OWN CORRESPONDENT, Johannesburg | Tuesday 12.15PM.
THE Democratic Republic of Congo government says it has launched counterattacks against Tutsi rebels in the east and south-west of the country. It has vowed to drive “the Rwandans” all the way back to Kigali.
Information Minister Didier Mumengi said army loyalists were advancing on rebel positions in the east, where Congolese Tutsi (Banyamulenge) soldiers launched their rebellion ten days ago.
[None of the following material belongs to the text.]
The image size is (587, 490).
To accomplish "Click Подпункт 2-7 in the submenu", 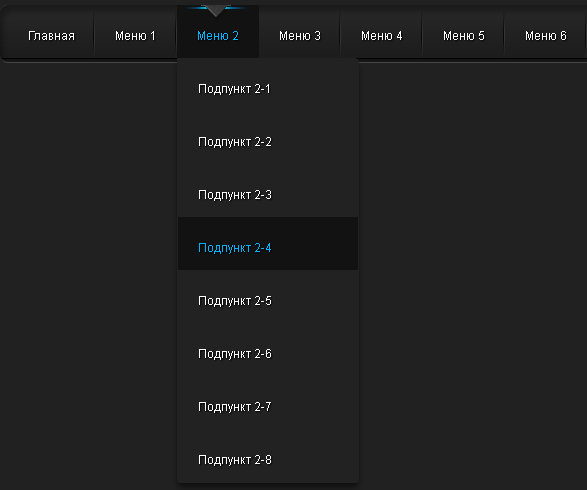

“The Rwandans have problems in the east,” Mumengi said. “They are starting to retreat.” He said the strategic Congo River ports of Boma and Matadi, about 350km south-west of Kinshasa, were in the hands of government troops. It is the first time that the DRC government has acknowledged that rebels had reached Boma, and there was no independent confirmation of Mumengi’s claims of the government advances.
Officials and independent sources say the rebels hold the western garrison town of Kitona, the naval base of Banana and the oil town of Muanda in the west. Boma and Matadi are major towns in the river corridor supplying Kinshasa from the sea.
DRC president Laurent Kabila said on Monday: “There is no rebellion. There is Rwandan aggression.” He also accused Uganda of sending troops into the east of the country to back the Tutsis.
Both Rwanda and Uganda have denied the claims, saying that the conflict in DRC is an internal matter.
Meanwhile it has been reported by Zimbabwe’s state-controlled Herald newspaper that Zimbabwean President Robert Mugabe deliberately kept South Africa out of the summit held at the weekend to mediate the DRC conflict.
The report said Mugabe had set up a four-nation committee to broker a settlement. The Southern African Development Community, led by South African president Nelson Mandela, could not be involved because Kabila had accused South Africa of working with Rwanda and Uganda, the paper said.
However, during a separate meeting with a South African delegation in DRC on Friday, it is reported that Kabila asked South Africa for military support.